В Мекке за Шамилем ходили толпы поклонников. Умер Шамиль вскоре после переезда в Медину — неудачно упал с коня. Девятнадцать ран холодным оружием и три пулевых ранения не помешали ему прожить до 74 лет. Похоронен он в Медине, на местном кладбище Джаннат-Эм-Баки.
Судьба распорядилась так, что два сына Шамиля стали турецкими офицерами, а два других служили в русской армии. Это уже знакомый нам Джемал-Эддин и Магомет-Шефи. Когда последний, будучи генерал-майором русской армии, приезжал в начале века отдыхать на Кисловодском курорте, по ближайшим аулам быстро проходил слух о приезде сына Шамиля.
«И вскоре в аллеях Кисловодского парка, — вспоминает очевидец тех дней, писатель И. Н. Захарьин, — появлялись совсем необычные посетители вод — седые, но все еще статные и величавые старики горцы в своих живописных национальных костюмах, выжидавшие возможности взглянуть «на сына Шамиля». И Бог весть, какое чувство западало в души этих былых героев, закалившихся в своей давно минувшей героической, чисто легендарной борьбе с Россией, когда перед ними проходил сын их бывшего духовного владыкИ неограниченного светского повелителя, одетый в обыкновенную военную тужурку с генеральскими погонами!..»

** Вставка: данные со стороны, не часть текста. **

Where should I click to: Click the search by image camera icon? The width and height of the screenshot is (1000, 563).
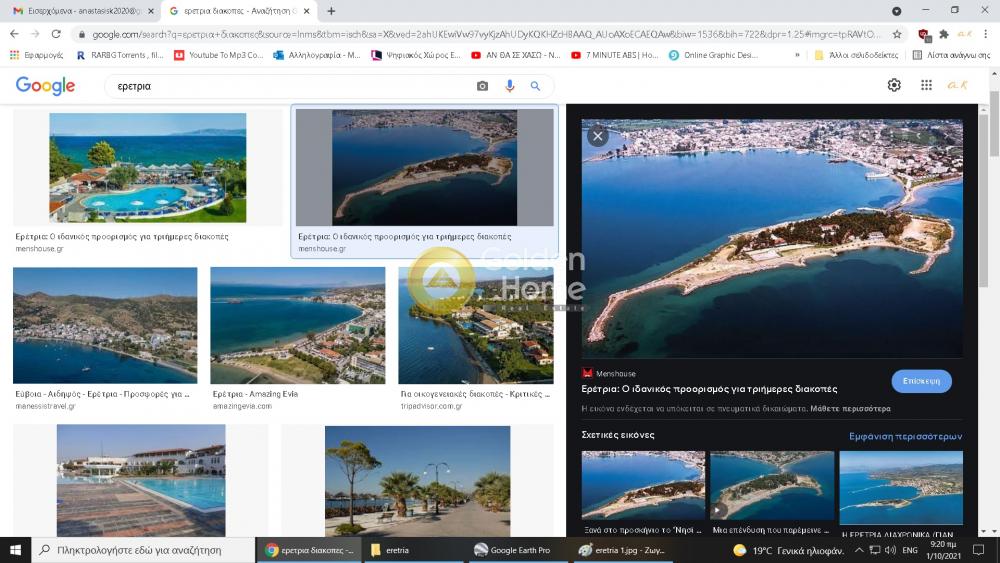[x=482, y=87]
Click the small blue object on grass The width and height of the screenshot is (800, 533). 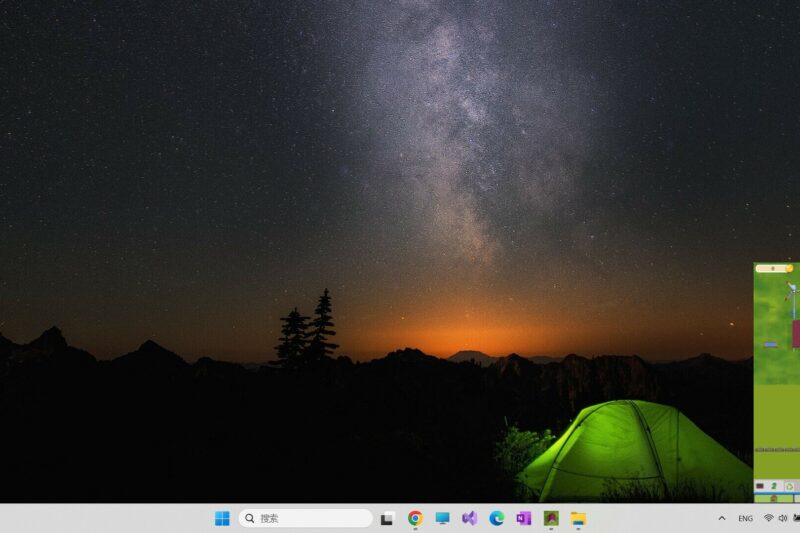[x=770, y=344]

Тот же Захарьин, лично познакомившись в Кисловодске с сыном Шамиля, рассказывает о нем:
«Уж кажется, как нелегко быть гостеприимным и хлебосольным в номере гостиницы, но и здесь он ухитрялся потчевать и принимать с необычайным радушием, причем лично ему приходилось исполнять роль хозяйки — разливать резать хлеб и прочее. Никакие силы не могли отклонить и уговорить Магомета-Шефи, чтобы он не снимал с вешалки пальто гостя и не подавал бы его сам. На мои укоризны по этому поводу генерал отвечал очень серьезно:
— Гость твой господин, а ты — его слуга, — это говорил мне покойный отец, и я, услуживая вам, исполняю, между прочим, его завет и приказ».
Самый младший сын Шамиля Мухаммед-Камиль, генерал турецкой армии в отставке, умер уже в наше время, в 1951. Как иногда близко от нас проходит сама история!